To date, the kernel interface of our product contains more than fifty functions for editing a document. If we present each of them as a separate operation, then we will have to implement and test more than 2500 transformations, which is simply physically impossible. In addition, we are constantly adding new functionality, so this number continues to grow.
A natural solution in this case is to abandon the one-to-one correspondence between user actions and operations. The set of operations should be minimal, but such that with the help of a sequence of operations it would be possible to describe any user action. Moreover, if we want to limit the number of operations as much as possible, the operations themselves must be universal. The fact is that, from the point of view of transformations, there is no difference between the operations of setting the font color or its size. Just as there is no difference between inserting a character or inserting a paragraph - all this is pasting into a one-dimensional collection. As a result, it turns out that there remain three fundamentally different operations: inserting an element, deleting and setting the property of an object.
Products like CoWord, represent the whole document in the form of a sequential list of different types of elements: letters, carriage translations, pictures, etc. And for such a document model, the proposed three operations are quite enough. But the problem is that this model does not allow to fully present an office document with styles, headers, footers and tables.
Document like a tree
Instead of a list, it is natural to imagine a document as a tree reflecting its hierarchical structure. To simplify, the document in this model looks like this:

I deliberately reduced the number of types of elements in order to simplify the scheme, but the meaning remained. The document is presented in the form of a tree with two types of nodes:
- Fixed structure nodes are marked in green. As an example, take the root element. Any document within this model will always have two child nodes: a list of blocks and a set of properties.
- Collection nodes, which may contain a variable number of child nodes, are marked in purple. For example, blocks (paragraphs or tables) in a document may have a different number. Similarly with the letters in the paragraph and the rows and columns in the table.
Having such a document model, you can use the same three primitive operations: insert, delete, and set the property. At the same time, the node address in the document tree on which it is performed is added to each operation. For insert or delete operations, this must be the address of the collection; for setting the property, this is the address of the node from which we want to change this property.
Transformations of tree operations
Addresses of operations help us with transformations. Suppose we have two operations - (Operation1, address1) and (Operation2, address2). Let us determine how the relative position of the nodes over which they are held affects the value of Inc ((Operation1, address1), (Operation2, address2)). There can be four different cases:
1. Nodes match, address1 = address2.

.
In this case, the transformation takes place as if the document we had was flat. The address remains the same:
Inc ((Operation1, address1), (Operation2, address2)) = (Inc (Operation1, Operation2), address1)
2. Operation2 acts on the ancestor of the node Operation1, address2 is the prefix address1.

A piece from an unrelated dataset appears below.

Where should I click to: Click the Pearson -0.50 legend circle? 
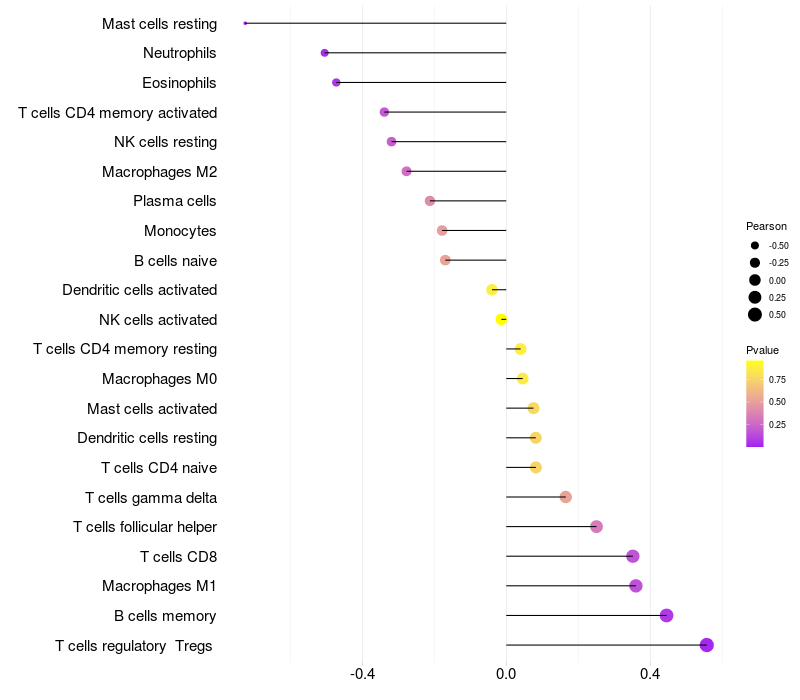755,245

If Operation2 deletes the ancestor of the node Operation1, then as a result we get an empty operation. If it does not delete, then Operation1 itself will not change, but its address may change if Operation2 changes the collection. For example, if Operation1 is the insertion of a character in the second paragraph, and Operation2 is the deletion of the first paragraph, then as a result we get the insertion of the character with the same index, but in the first paragraph:
Inc ((Operation1, address1), (Operation2, address2)) = (Operation1, Inc (address1, Operation2))
3. Operation1 acts on the ancestor of the node Operation2, address1 is the prefix address2.

In this case, Operation2 does not affect Operation1:
Inc ((Operation1, address1), (Operation2, address2)) = (Operation1, address1)
4. Operation1 and Operation2 operate on various nodes, none of which is the ancestor of the other.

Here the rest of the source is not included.